== Exercise objective ==
Please return the lines of the records below unchanged, starting with the line that contains "will click(363, 97)." and going on through the line that contains "I will coord(29,850).", both included.

== Element and text location data ==
---+---

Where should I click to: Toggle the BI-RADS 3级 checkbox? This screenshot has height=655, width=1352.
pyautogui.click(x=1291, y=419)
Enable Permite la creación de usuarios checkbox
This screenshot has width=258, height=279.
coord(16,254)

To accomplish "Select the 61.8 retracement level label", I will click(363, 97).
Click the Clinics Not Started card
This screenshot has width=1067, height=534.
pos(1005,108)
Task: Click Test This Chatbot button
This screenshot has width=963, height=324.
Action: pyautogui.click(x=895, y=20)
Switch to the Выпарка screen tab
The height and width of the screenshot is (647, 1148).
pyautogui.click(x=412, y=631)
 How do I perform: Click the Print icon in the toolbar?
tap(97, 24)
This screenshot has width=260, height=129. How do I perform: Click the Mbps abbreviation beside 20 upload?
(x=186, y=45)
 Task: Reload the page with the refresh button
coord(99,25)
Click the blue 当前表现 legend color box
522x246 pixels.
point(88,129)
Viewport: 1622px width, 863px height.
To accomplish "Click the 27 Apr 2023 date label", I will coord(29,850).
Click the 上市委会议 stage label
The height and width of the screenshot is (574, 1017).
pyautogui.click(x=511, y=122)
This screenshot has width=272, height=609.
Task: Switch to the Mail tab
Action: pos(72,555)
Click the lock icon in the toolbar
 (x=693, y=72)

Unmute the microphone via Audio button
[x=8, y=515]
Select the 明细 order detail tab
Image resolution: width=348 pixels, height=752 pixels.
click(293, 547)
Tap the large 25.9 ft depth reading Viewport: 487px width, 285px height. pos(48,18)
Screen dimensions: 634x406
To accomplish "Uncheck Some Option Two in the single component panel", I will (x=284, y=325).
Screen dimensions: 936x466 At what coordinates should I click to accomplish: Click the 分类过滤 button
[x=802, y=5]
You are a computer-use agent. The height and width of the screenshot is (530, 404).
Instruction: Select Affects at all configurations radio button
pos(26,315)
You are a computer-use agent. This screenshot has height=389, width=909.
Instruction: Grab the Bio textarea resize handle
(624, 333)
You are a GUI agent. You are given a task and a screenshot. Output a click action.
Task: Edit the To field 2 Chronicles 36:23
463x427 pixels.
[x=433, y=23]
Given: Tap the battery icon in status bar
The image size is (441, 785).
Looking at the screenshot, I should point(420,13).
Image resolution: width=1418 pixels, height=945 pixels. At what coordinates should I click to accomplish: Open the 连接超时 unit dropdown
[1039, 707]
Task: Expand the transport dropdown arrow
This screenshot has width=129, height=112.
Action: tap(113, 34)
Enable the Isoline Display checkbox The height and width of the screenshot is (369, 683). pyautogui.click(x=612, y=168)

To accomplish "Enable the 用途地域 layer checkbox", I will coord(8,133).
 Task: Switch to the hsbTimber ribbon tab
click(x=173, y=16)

---+---

== Output ==
To accomplish "Select the 61.8 retracement level label", I will click(363, 97).
Click the Clinics Not Started card
This screenshot has width=1067, height=534.
pos(1005,108)
Task: Click Test This Chatbot button
This screenshot has width=963, height=324.
Action: pyautogui.click(x=895, y=20)
Switch to the Выпарка screen tab
The height and width of the screenshot is (647, 1148).
pyautogui.click(x=412, y=631)
 How do I perform: Click the Print icon in the toolbar?
tap(97, 24)
This screenshot has width=260, height=129. How do I perform: Click the Mbps abbreviation beside 20 upload?
(x=186, y=45)
 Task: Reload the page with the refresh button
coord(99,25)
Click the blue 当前表现 legend color box
522x246 pixels.
point(88,129)
Viewport: 1622px width, 863px height.
To accomplish "Click the 27 Apr 2023 date label", I will coord(29,850).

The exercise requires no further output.